Saturday 17 March 2018

Realism About Russia

Some old gangster got bumped off. That happens. In London, it has been par for the course for a very long time. Hating the Government that put you away for fraud, fraud on a phenomenal scale, does not make you a political dissident. Look at the people who are refused political asylum, and then consider that it was granted to Nikolai Gushkov. 

Whose decision was that? Whose decision was it to let in the 23 Russian spies who have apparently now had to be kicked out, leading to symmetrical retaliation by Russia? Whose decision was it to let in Boris Berezovsky and Alexander Litvinenko, even granting citizenship to the latter? What had any of Gushkov, Berezovsky and Litvinenko ever done for Britain? What did any of them ever do for Britain, apart from bringing to our shores their enemies from back home?

The same is true of Sergei Skripal, whom we had already paid for his treachery of purely financial motivation. There are people in Britain who weep when a British drone extrajudicially kills a British citizen who is fighting for al-Qaeda or for the so-called Islamic State. But, for good or ill, there are very few such weepers. Yet even jihadis do not do it solely for the money.

We are governed by a party that is awash with Russian money, as well as being up to its neck in the bloods-soaked soil of Saudi Arabia, directly imperilling British national security. That party resisted Labour's Magnitsky Amendment for over a year, until this week. It has repeatedly watered down sanctions against Russia. It is led by the politician who blocked an inquiry into the death of Litvinenko until her hand was forced by the High Court.

Yet our State propaganda broadcaster photoshops the Leader of the Opposition against a mock-Soviet backdrop, even altering his hat. Indeed, this whole story proceeds on the assumption that everyone still thinks of Russia and Uzbekistan as the same country, a country that has not in fact existed in a generation.

Nevertheless, the polls show a lot of Don't Knows about Theresa May's approach, and a very large number, more than 40 per cent, about Jeremy Corbyn's. Headline figures factor out Don't Knows. But they are there. The masses are not as stupid as the powers that be assume them to be. At some point, they might even ask what use either NATO or Trident has proved as a deterrent to the activation of a weapon of mass destruction on our streets. If, that is, any such activation has really taken place.

May claimed that her approach to Russia had consensus support across the backbenches. But only around 20 Labour MPs, one in 13 of the total and all of them the usual suspects, have signed the Early Day Motion in that tone. Yet May was not lying. Opposition sincerely bewilders and affronts her, so that she assumes its absence until it becomes absolutely impossible for her to do so, and then she lashes out.

She called a General Election because Labour, Liberal Democrat and Scottish Nationalist  MPs were daring to vote against her. During that campaign, her idea of an interview was to appear on The One Show with her husband and talk about putting the bins out. She had a kind of breakdown live on air, screaming, waving her arms and everything, when even very tame, invited journalists gently suggested that she had U-turned on social care.

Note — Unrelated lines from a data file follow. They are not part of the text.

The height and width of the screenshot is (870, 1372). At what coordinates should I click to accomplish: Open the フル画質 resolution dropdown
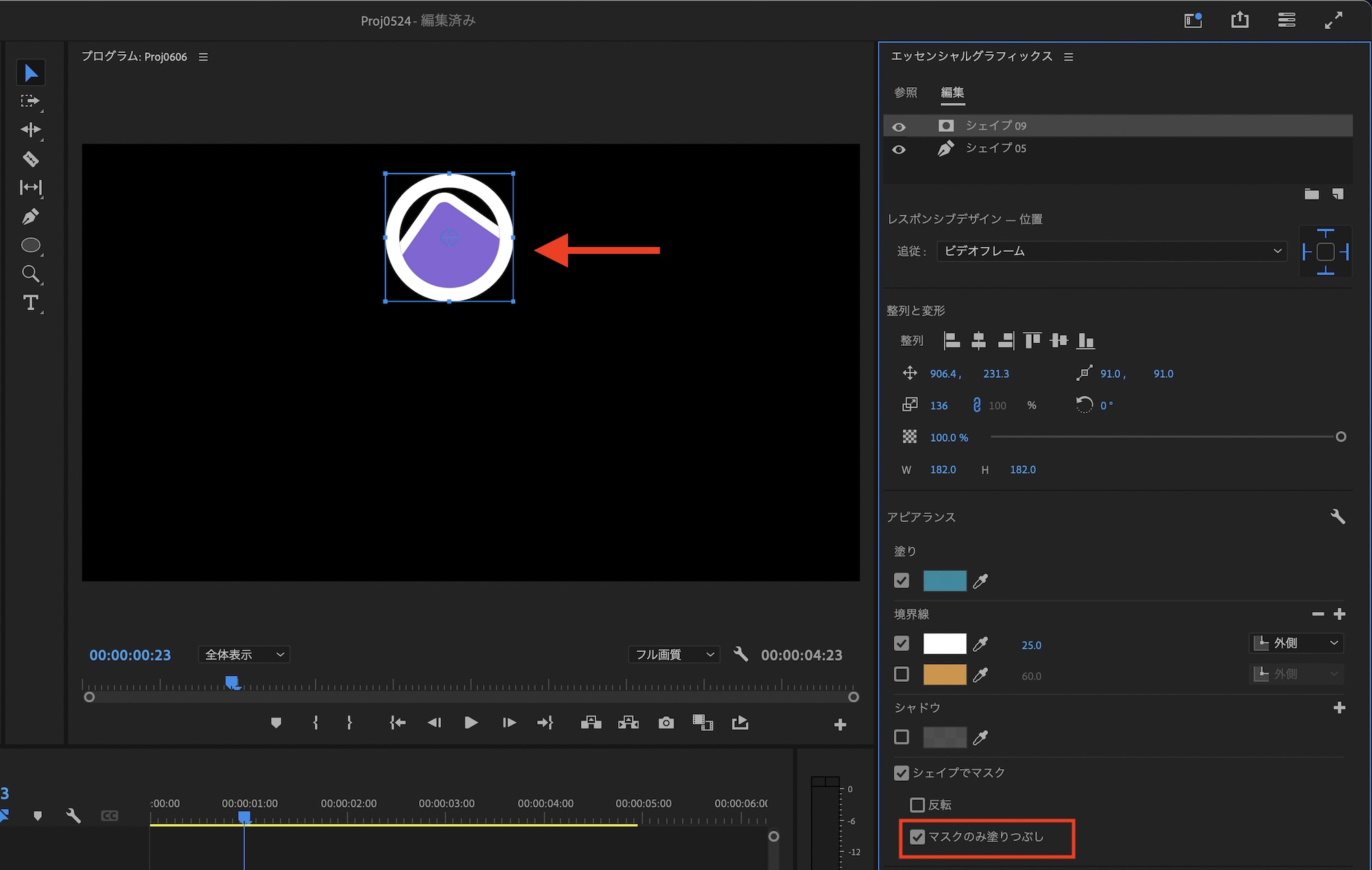674,655
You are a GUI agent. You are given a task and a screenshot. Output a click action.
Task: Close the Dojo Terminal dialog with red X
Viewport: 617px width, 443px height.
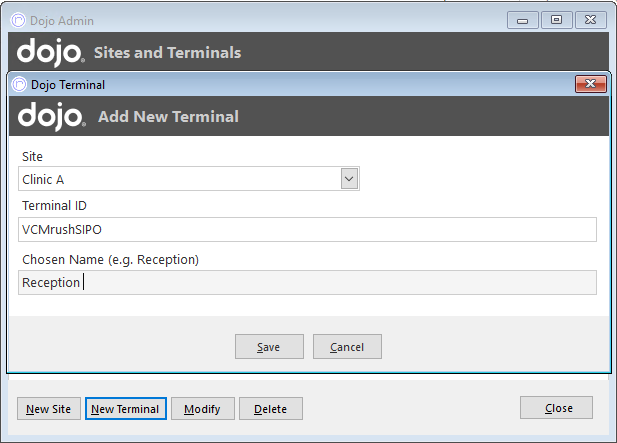tap(590, 84)
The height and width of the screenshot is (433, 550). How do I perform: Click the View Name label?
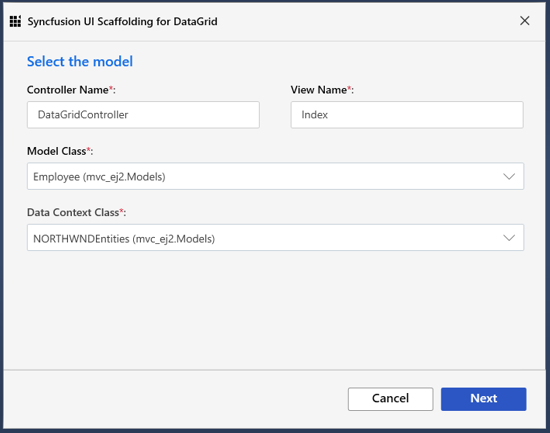tap(318, 90)
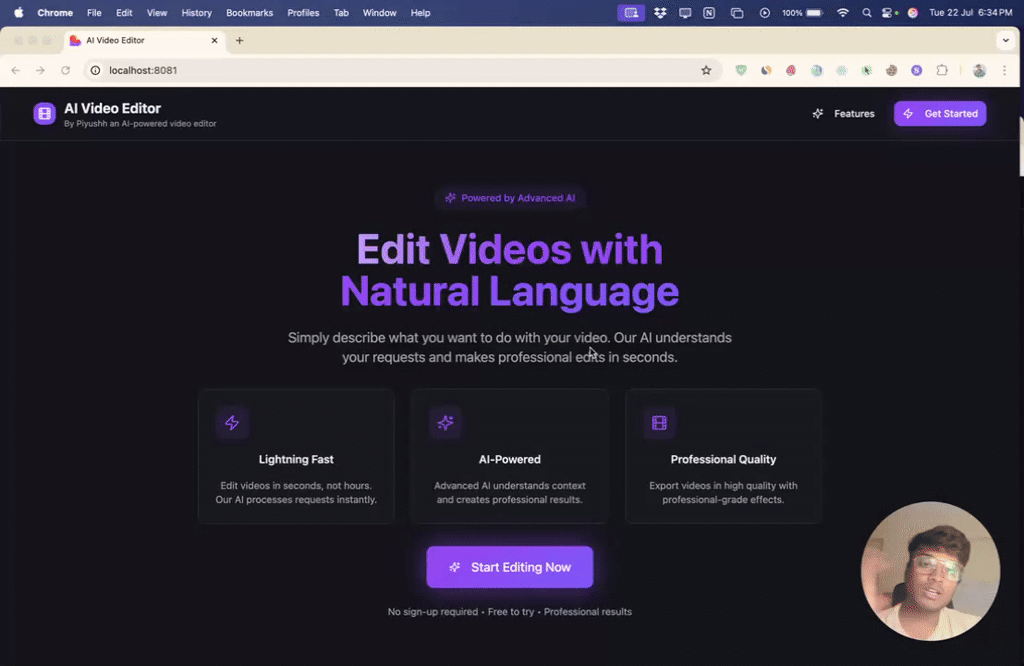Click the Lightning Fast bolt icon

(x=232, y=423)
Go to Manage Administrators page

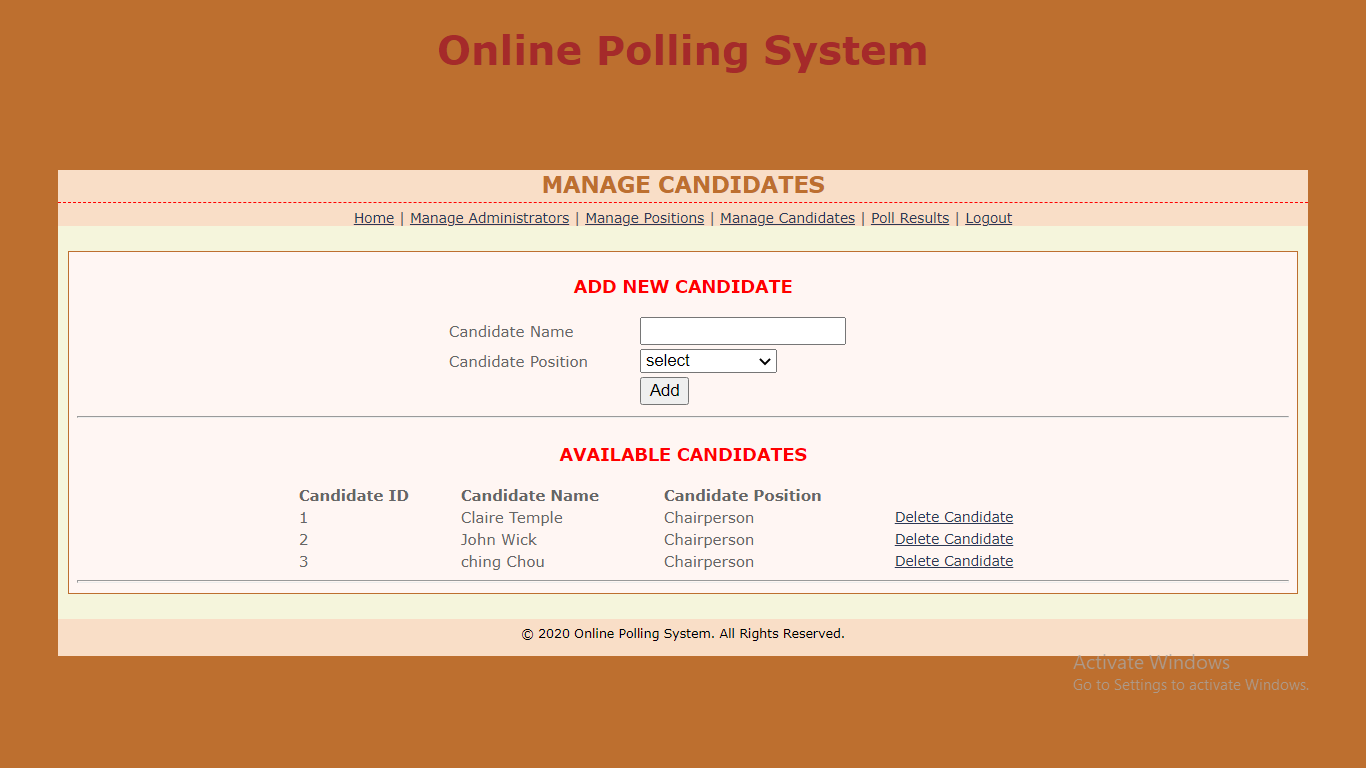point(489,218)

She cannot comprehend that Vladimir Putin has failed to meet her deadline even though she had given him a very specific instruction, and she struggled to remain within the bounds of decency when the Leader of the Opposition presumed to ask her any questions about that abject humiliation. A humiliation as great as her capitulation to the European Union, a capitulation unopposed by any Conservative member of either House of Parliament.

Let both humiliations be brought to the Division Lobbies of the House of Commons by means of these four amendments, for an extra £350 million per week for the National Health Service, for the restoration of the United Kingdom's historic fishing rights of 200 miles or to the median line in accordance with international law, for a trade agreement with each of the BRICS countries while remaining thoroughly critical of all five of their current Governments, and for the integration into the Belt and Road Initiative of all four parts of the United Kingdom, of all nine English regions, and of all of the British Overseas Territories and the Crown Dependencies.